** Begin Data for processing **
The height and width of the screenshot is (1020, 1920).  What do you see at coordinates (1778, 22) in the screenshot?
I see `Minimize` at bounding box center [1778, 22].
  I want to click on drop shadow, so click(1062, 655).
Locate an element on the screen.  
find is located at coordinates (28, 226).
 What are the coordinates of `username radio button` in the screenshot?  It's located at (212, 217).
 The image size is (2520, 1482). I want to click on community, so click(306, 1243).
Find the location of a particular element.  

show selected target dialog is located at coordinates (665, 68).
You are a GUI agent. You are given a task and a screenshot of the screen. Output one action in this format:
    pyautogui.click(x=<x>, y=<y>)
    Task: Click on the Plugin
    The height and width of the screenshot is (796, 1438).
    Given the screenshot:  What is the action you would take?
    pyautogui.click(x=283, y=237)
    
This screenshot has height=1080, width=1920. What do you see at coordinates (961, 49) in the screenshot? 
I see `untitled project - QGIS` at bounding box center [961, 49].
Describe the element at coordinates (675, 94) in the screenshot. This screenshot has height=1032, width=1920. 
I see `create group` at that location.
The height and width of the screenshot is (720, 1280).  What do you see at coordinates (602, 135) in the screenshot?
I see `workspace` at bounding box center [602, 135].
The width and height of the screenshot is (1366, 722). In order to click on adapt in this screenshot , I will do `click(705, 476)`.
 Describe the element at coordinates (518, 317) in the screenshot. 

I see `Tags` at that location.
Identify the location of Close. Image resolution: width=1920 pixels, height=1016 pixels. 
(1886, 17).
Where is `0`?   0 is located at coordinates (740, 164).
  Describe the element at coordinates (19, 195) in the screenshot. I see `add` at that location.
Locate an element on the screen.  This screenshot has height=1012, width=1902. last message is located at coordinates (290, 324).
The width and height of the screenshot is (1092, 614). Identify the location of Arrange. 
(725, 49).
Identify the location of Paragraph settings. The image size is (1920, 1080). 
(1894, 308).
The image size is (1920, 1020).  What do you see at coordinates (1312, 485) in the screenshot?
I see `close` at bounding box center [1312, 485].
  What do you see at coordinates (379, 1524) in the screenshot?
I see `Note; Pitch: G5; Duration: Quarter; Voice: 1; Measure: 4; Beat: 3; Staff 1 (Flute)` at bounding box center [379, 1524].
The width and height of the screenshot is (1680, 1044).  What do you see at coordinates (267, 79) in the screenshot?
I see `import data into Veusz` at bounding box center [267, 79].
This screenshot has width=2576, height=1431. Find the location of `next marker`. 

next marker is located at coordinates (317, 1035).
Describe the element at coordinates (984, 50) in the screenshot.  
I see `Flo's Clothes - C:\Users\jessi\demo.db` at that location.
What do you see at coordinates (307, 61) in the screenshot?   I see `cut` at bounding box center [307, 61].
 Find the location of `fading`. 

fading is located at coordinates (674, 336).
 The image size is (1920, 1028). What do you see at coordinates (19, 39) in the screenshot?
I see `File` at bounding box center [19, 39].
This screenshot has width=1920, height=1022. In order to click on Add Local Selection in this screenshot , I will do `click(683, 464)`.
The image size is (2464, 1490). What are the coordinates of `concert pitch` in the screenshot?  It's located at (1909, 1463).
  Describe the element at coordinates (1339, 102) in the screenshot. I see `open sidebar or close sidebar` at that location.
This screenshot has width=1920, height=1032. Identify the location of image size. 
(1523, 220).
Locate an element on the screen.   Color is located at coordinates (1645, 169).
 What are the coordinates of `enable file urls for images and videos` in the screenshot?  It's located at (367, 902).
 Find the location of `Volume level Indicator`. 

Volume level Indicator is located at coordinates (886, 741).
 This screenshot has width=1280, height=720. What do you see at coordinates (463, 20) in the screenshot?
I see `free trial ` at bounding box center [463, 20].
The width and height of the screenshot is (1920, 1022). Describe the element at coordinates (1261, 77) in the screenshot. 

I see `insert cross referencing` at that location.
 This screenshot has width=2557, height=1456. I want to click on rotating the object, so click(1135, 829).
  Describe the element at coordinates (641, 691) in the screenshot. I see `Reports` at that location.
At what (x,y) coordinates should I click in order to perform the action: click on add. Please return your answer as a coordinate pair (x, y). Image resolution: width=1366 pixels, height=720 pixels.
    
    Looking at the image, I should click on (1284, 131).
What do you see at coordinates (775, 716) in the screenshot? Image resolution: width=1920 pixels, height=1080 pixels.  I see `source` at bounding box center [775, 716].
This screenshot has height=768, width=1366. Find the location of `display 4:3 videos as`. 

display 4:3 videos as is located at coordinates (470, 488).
** End Data for processing **
[Job] Write out all of these lines again with "Screen resolution" substituted for "Image resolution", keeping everything else the same.

[Written solution]
The height and width of the screenshot is (1020, 1920).  What do you see at coordinates (1778, 22) in the screenshot?
I see `Minimize` at bounding box center [1778, 22].
  I want to click on drop shadow, so click(1062, 655).
Locate an element on the screen.  
find is located at coordinates (28, 226).
 What are the coordinates of `username radio button` in the screenshot?  It's located at (212, 217).
 The image size is (2520, 1482). I want to click on community, so click(306, 1243).
Find the location of a particular element.  

show selected target dialog is located at coordinates (665, 68).
You are a GUI agent. You are given a task and a screenshot of the screen. Output one action in this format:
    pyautogui.click(x=<x>, y=<y>)
    Task: Click on the Plugin
    The height and width of the screenshot is (796, 1438).
    Given the screenshot:  What is the action you would take?
    pyautogui.click(x=283, y=237)
    
This screenshot has height=1080, width=1920. What do you see at coordinates (961, 49) in the screenshot? 
I see `untitled project - QGIS` at bounding box center [961, 49].
Describe the element at coordinates (675, 94) in the screenshot. This screenshot has height=1032, width=1920. 
I see `create group` at that location.
The height and width of the screenshot is (720, 1280).  What do you see at coordinates (602, 135) in the screenshot?
I see `workspace` at bounding box center [602, 135].
The width and height of the screenshot is (1366, 722). In order to click on adapt in this screenshot , I will do `click(705, 476)`.
 Describe the element at coordinates (518, 317) in the screenshot. 

I see `Tags` at that location.
Identify the location of Close. Screen resolution: width=1920 pixels, height=1016 pixels. 
(1886, 17).
Where is `0`?   0 is located at coordinates (740, 164).
  Describe the element at coordinates (19, 195) in the screenshot. I see `add` at that location.
Locate an element on the screen.  This screenshot has height=1012, width=1902. last message is located at coordinates (290, 324).
The width and height of the screenshot is (1092, 614). Identify the location of Arrange. 
(725, 49).
Identify the location of Paragraph settings. The image size is (1920, 1080). 
(1894, 308).
The image size is (1920, 1020).  What do you see at coordinates (1312, 485) in the screenshot?
I see `close` at bounding box center [1312, 485].
  What do you see at coordinates (379, 1524) in the screenshot?
I see `Note; Pitch: G5; Duration: Quarter; Voice: 1; Measure: 4; Beat: 3; Staff 1 (Flute)` at bounding box center [379, 1524].
The width and height of the screenshot is (1680, 1044).  What do you see at coordinates (267, 79) in the screenshot?
I see `import data into Veusz` at bounding box center [267, 79].
This screenshot has width=2576, height=1431. Find the location of `next marker`. 

next marker is located at coordinates (317, 1035).
Describe the element at coordinates (984, 50) in the screenshot.  
I see `Flo's Clothes - C:\Users\jessi\demo.db` at that location.
What do you see at coordinates (307, 61) in the screenshot?   I see `cut` at bounding box center [307, 61].
 Find the location of `fading`. 

fading is located at coordinates (674, 336).
 The image size is (1920, 1028). What do you see at coordinates (19, 39) in the screenshot?
I see `File` at bounding box center [19, 39].
This screenshot has width=1920, height=1022. In order to click on Add Local Selection in this screenshot , I will do `click(683, 464)`.
The image size is (2464, 1490). What are the coordinates of `concert pitch` in the screenshot?  It's located at (1909, 1463).
  Describe the element at coordinates (1339, 102) in the screenshot. I see `open sidebar or close sidebar` at that location.
This screenshot has width=1920, height=1032. Identify the location of image size. 
(1523, 220).
Locate an element on the screen.   Color is located at coordinates (1645, 169).
 What are the coordinates of `enable file urls for images and videos` in the screenshot?  It's located at (367, 902).
 Find the location of `Volume level Indicator`. 

Volume level Indicator is located at coordinates (886, 741).
 This screenshot has width=1280, height=720. What do you see at coordinates (463, 20) in the screenshot?
I see `free trial ` at bounding box center [463, 20].
The width and height of the screenshot is (1920, 1022). Describe the element at coordinates (1261, 77) in the screenshot. 

I see `insert cross referencing` at that location.
 This screenshot has width=2557, height=1456. I want to click on rotating the object, so click(1135, 829).
  Describe the element at coordinates (641, 691) in the screenshot. I see `Reports` at that location.
At what (x,y) coordinates should I click in order to perform the action: click on add. Please return your answer as a coordinate pair (x, y). Screen resolution: width=1366 pixels, height=720 pixels.
    
    Looking at the image, I should click on (1284, 131).
What do you see at coordinates (775, 716) in the screenshot? Screen resolution: width=1920 pixels, height=1080 pixels.  I see `source` at bounding box center [775, 716].
This screenshot has height=768, width=1366. Find the location of `display 4:3 videos as`. 

display 4:3 videos as is located at coordinates (470, 488).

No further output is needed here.